A massive thank you goes to my new editor, Anh, who found herself in the unenviable position of dealing with neurotic little me shortly after I decided to do this writing thing full-time. Anh, thank you so much for your support of this book, and for the tons of help you gave me as we built this thing up from the skeleton I passed along to you last year, help that got us where we sit today. This book is better because of you, and I can’t wait to work on another one with you.

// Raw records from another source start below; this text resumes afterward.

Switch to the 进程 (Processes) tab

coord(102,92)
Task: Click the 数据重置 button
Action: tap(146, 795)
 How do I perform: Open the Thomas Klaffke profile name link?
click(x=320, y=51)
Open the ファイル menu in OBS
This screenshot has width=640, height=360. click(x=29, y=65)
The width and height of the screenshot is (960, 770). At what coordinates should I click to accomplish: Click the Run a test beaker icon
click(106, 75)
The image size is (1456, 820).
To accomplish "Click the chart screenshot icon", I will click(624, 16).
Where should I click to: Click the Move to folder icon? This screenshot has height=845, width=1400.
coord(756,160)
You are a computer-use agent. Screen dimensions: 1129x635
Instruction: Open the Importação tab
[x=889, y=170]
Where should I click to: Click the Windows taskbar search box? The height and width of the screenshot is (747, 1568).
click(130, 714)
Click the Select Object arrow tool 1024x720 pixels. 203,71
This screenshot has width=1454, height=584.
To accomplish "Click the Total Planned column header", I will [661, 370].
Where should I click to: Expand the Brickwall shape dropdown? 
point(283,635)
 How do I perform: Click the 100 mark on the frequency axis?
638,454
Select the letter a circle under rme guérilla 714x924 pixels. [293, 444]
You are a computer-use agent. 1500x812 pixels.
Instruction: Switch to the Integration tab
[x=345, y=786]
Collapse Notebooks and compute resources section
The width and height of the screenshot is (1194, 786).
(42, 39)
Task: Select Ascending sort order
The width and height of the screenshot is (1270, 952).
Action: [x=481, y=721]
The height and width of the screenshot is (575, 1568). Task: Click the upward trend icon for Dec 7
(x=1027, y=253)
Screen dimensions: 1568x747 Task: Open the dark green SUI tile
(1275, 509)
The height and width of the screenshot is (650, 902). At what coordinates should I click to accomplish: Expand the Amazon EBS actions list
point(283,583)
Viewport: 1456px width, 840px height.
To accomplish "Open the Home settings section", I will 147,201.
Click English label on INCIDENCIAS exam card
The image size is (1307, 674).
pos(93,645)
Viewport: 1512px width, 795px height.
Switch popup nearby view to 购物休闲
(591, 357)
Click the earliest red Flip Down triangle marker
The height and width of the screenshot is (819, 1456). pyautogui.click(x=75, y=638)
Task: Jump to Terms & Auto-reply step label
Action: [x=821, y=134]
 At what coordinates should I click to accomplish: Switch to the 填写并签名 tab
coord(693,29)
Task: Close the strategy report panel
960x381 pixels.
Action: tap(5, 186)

The other person who made sure this book was as good as it could be is my long-suffering creative editor, David, who, upon reading one particular passage—I believe I described a room as smelling like “ass and bad breath”—wondered whether Max Perkins ever had to wrangle phrases like that while editing Hemingway or Fitzgerald. Probably not, David. Probably not.

Thanks to my good buddy Greg, who always offers a sunny disposition to all things literary, and who got married to Maggie this past year. Much love to you both.

Thank you to Sarah Burningham of Little Bird Publicity, who always manages to get a hold of me when I most need a shoulder to complain on, or to field questions about this wild world of writing.

Thank you to Jacque, for your help in the early edits of this novel. As it turned out, just about everything you suggested last fall wound its way into the final copy. As usual, I could save myself a lot of trouble if I always just listened to the people I work with, instead of waiting four edits down the road to make things right.

Big-time thanks to Laurel and Pete, who met my wife and me at Founders Brewing Co., shared a sandwich and a beer, and then got to work. By the end of our lunch my wife and Pete were discussing Michigan beer, and Laurel and I were discussing the film rights of my work. I can’t wait to see what the future brings, Laurel. Thanks again for working with me.

Of course, I need to thank everyone else from Amazon Publishing, and though you are far too many to name, I need to be sure to thank Jeff, Terry, Jon, Sarah, Gracie, Tiffany, Andrew, Alex, Caroline, Jodi, Alan, Justin, David, Jessica, Ashley, Luke, and every other gosh-darn person there who is making this work for us lucky authors. You guys are the backbone that allows all of this to happen, and I appreciate you all so much.

One last thing: thanks to every single one of my readers. I think I’d write this stuff either way, but it sure is fun sharing it with all of you. You guys are the best, and I appreciate everything you’ve done for me. I hope to see you again soon.